No test item related abnormalities were found at macroscopic post mortem examination of the animals. Abnormalities of the kidney (dilatation bilateral) and the thymus (focus dark red multifocal) were found in one animal that died during the study, however, these findings are more often seen in rats of this strain in this type of study and therefore no toxicological relevance was attached to these findings.

Applicant's summary and conclusion

Interpretation of results:

other: acute tox. 4

Remarks:

according to Regulation (EC) No 1272/2008

Conclusions:

In an acute oral toxicity study in Wistar Han rats according to OECD TG 423 the oral LD50 value of Zirconium (IV) acetylacetonate (Zr-acac) was established to be within the range of 300-2000 mg/kg body weight.

Executive summary:

An acute oral toxicity study was performed in rat according to OECD TG 423 and in accordance with GLP principles. Initially, Zirconium (IV) acetylacetonate (Zr-acac) was administered by oral gavage to three

female Wistar Han rats at 300 mg/kg body weight. In a stepwise procedure two additional groups of three females were dosed, one at 2000 mg/kg and one at 300 mg/kg body weight. All animals were subjected to daily observations and weekly determination of body weight. Macroscopic examination was performed on the day of death or after terminal sacrifice (day 15).

At 2000 mg/kg, all animals were found dead on Day 1 post-treatment. At 300 mg/kg, no mortality occurred.

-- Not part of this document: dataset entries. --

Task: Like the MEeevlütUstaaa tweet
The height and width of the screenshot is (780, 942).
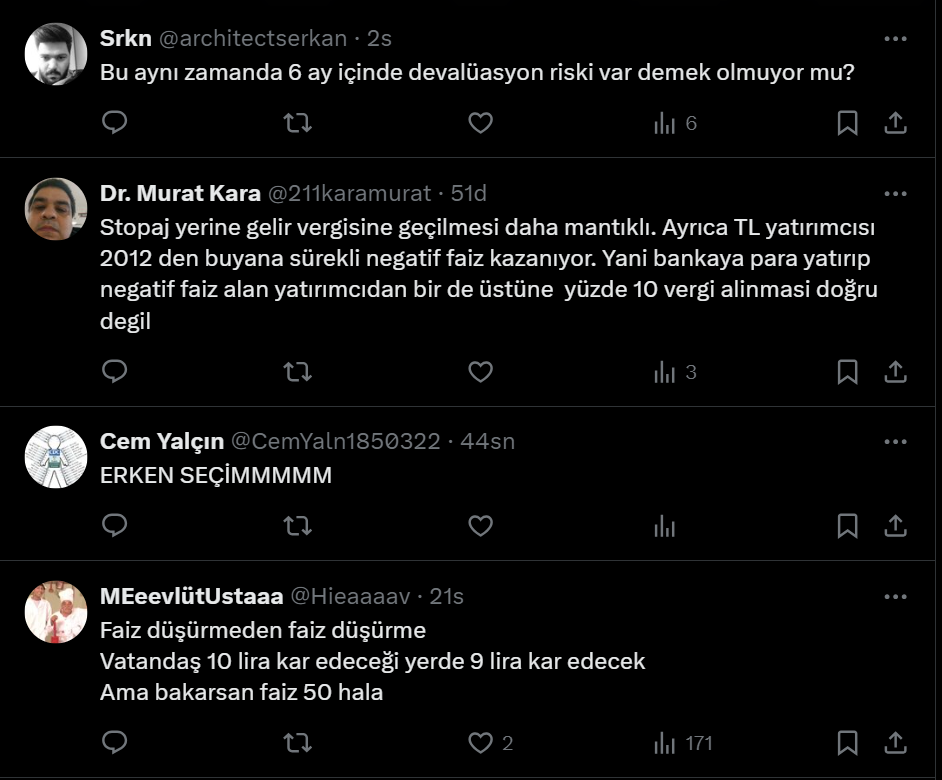Action: point(481,743)
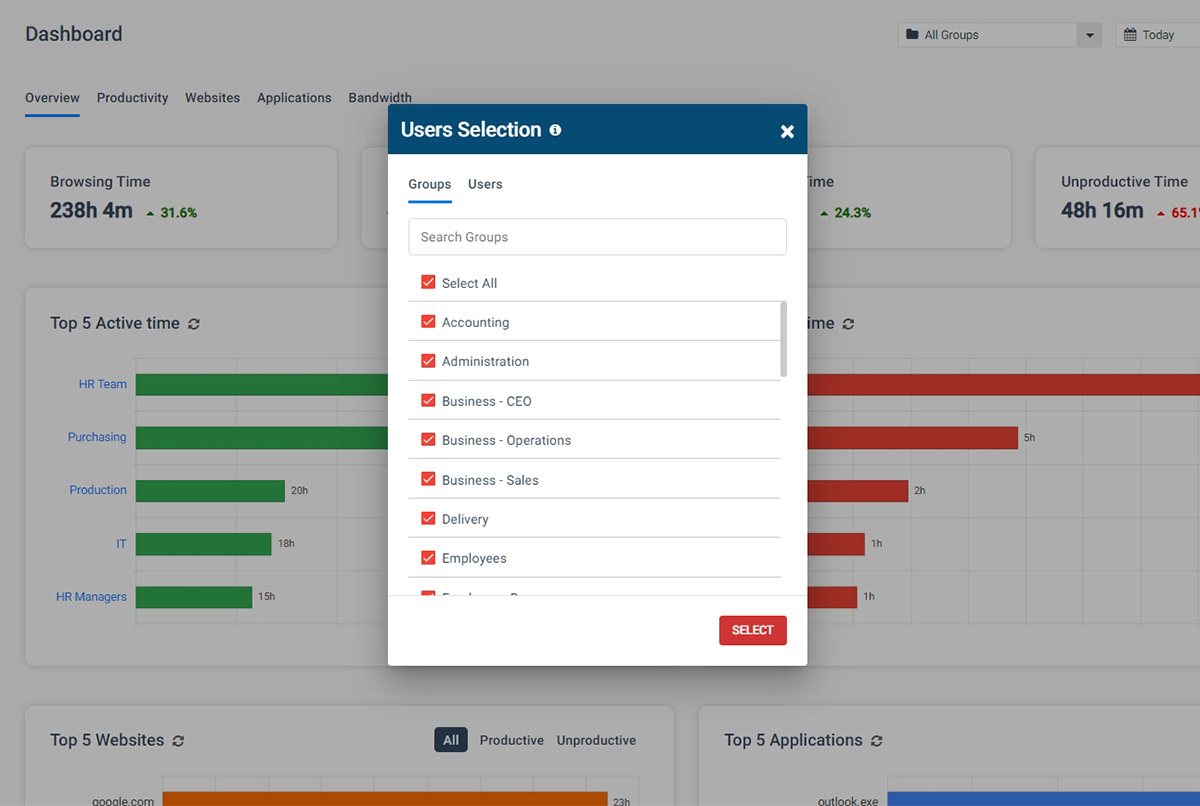Open the All Groups dropdown arrow
The height and width of the screenshot is (806, 1200).
[1089, 34]
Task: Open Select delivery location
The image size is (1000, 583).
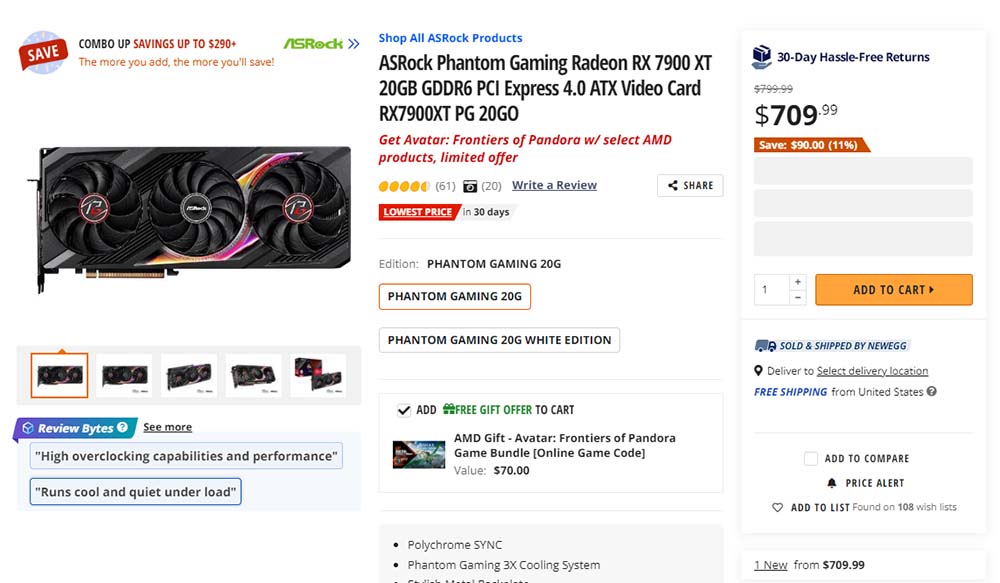Action: point(871,370)
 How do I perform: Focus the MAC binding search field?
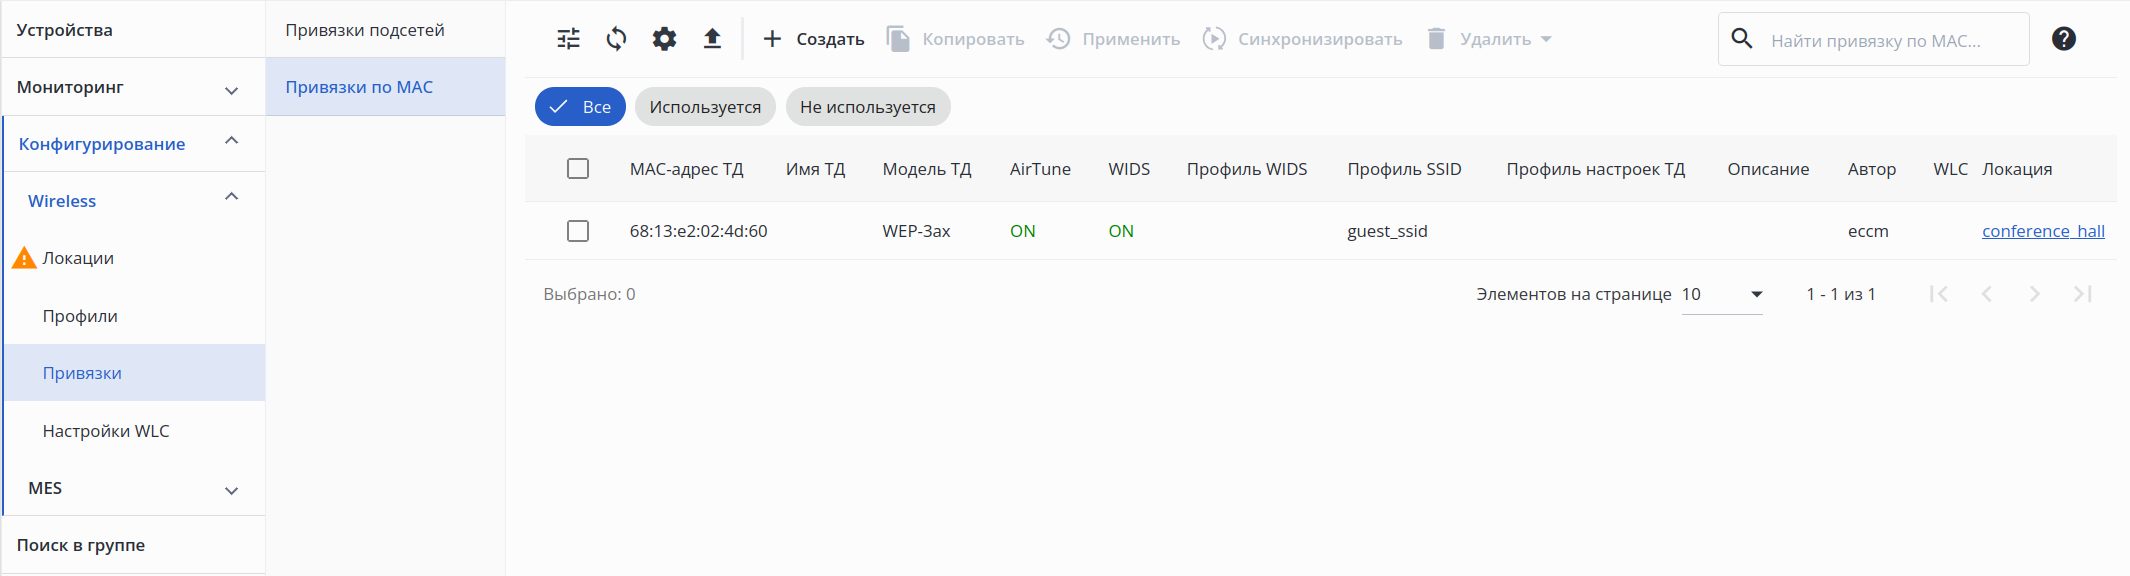(1890, 41)
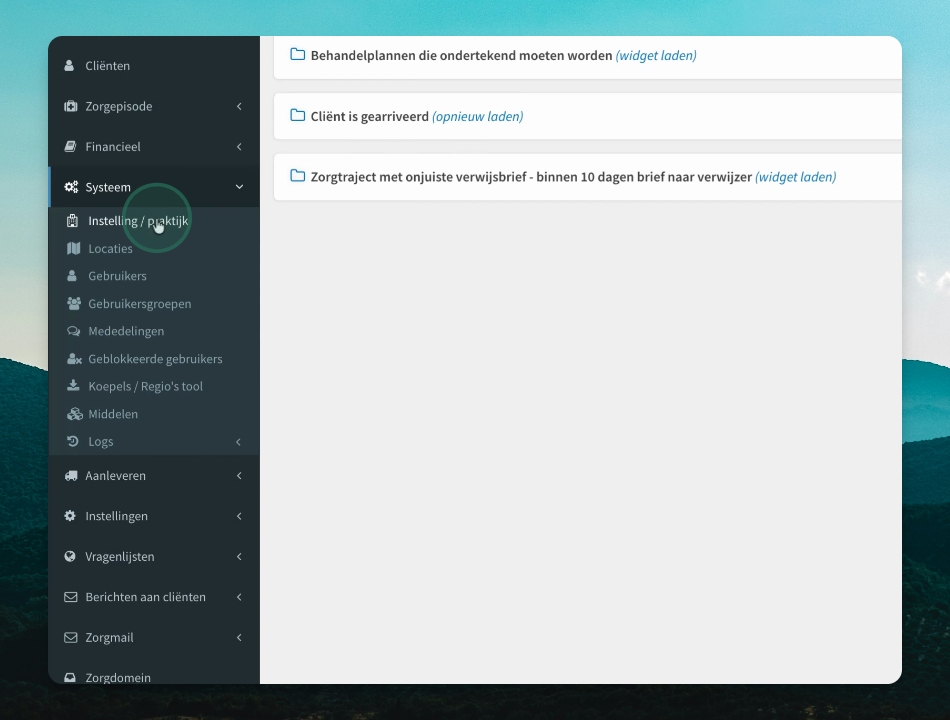Click opnieuw laden link
Viewport: 950px width, 720px height.
[x=477, y=116]
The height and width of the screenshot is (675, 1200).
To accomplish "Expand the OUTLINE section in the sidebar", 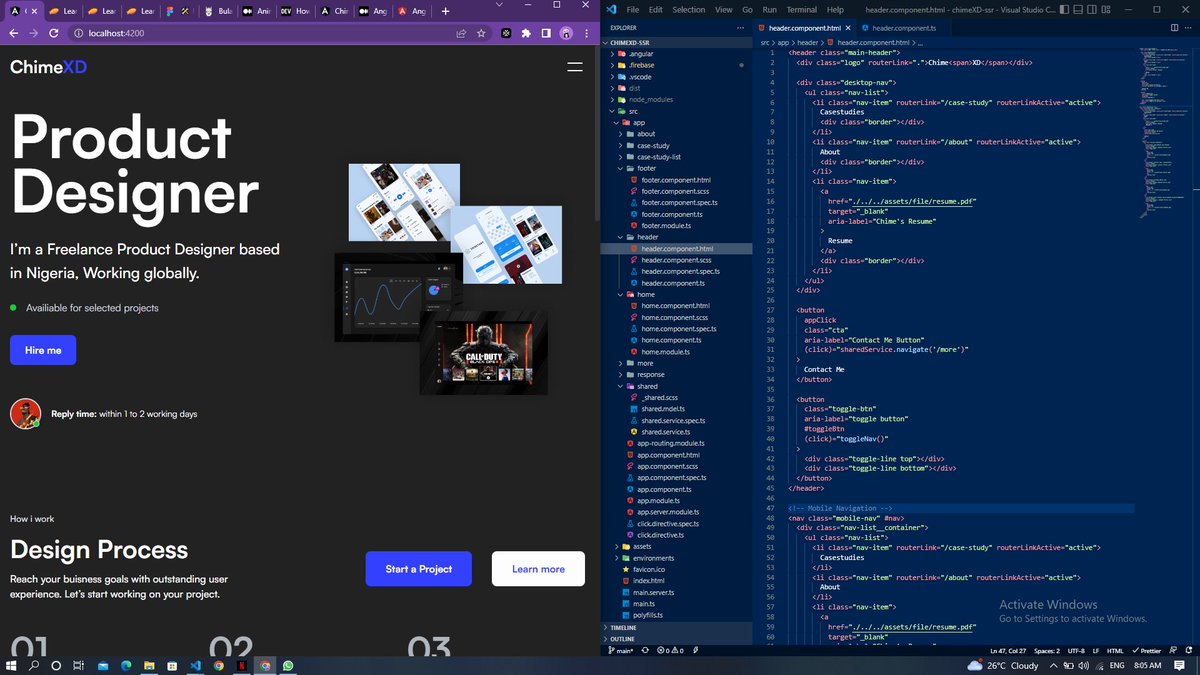I will [623, 638].
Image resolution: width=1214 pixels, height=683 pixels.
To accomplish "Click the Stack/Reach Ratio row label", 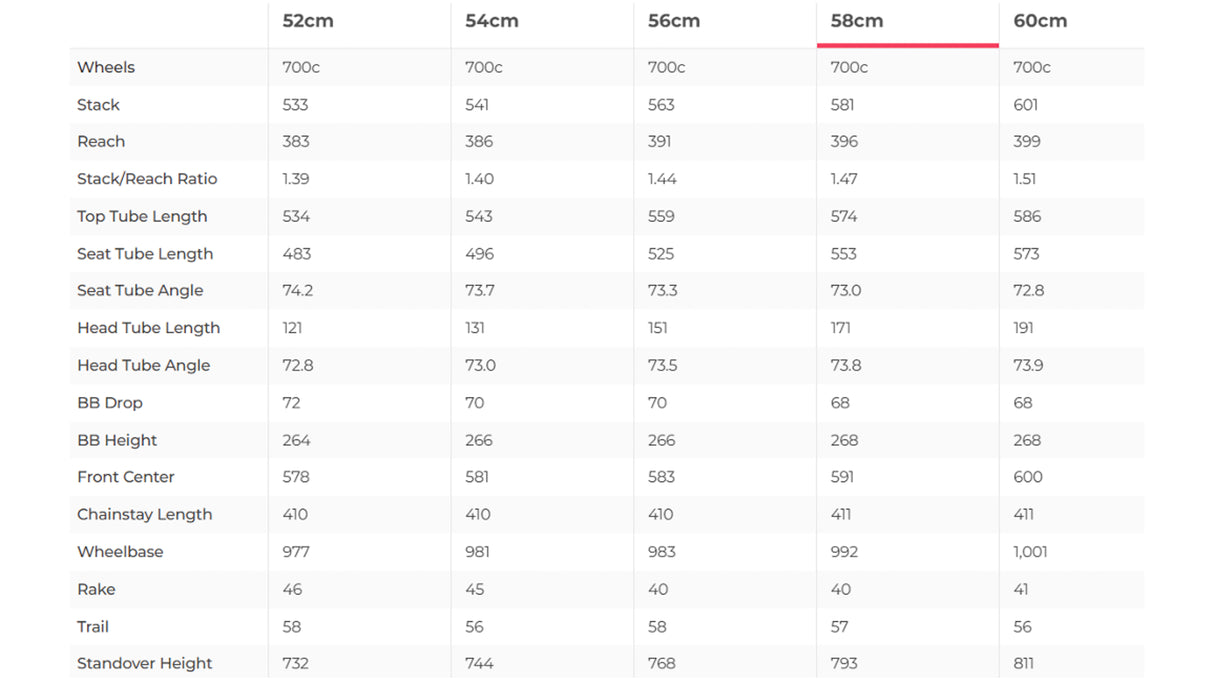I will (x=147, y=179).
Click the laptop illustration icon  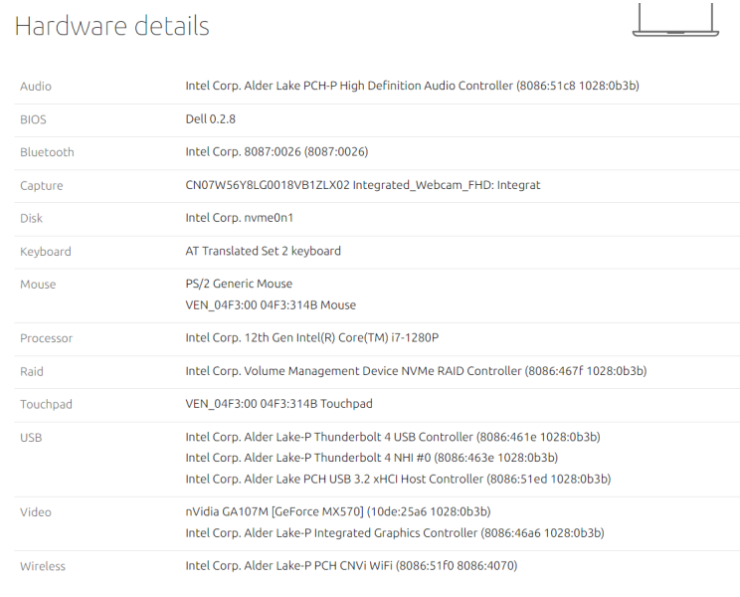click(675, 21)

At 2000 mg/kg, hunched posture, erected fur, moderate salivation, abnormal respiratory rate, lying on the side and decreased activity was noted for all animals on day 1. At 300 mg/kg, hunched posture and erected fur was noted for all six animals on day 1 and for three animals also between days 2 and 4. The body weight gain shown by the surviving animals over the study period was considered

to be similar to that expected for normal untreated animals of the same age and strain. No test item related abnormalities were found at macroscopic post mortem examination of the animals.

The oral LD50 value of Zirconium (IV) acetylacetonate (Zr-acac) in Wistar Han rats was established to be within the range of 300-2000 mg/kg body weight.

According to OECD TG 423 test guideline, the LD50 cut-off value was considered to be 500 mg/kg body weight.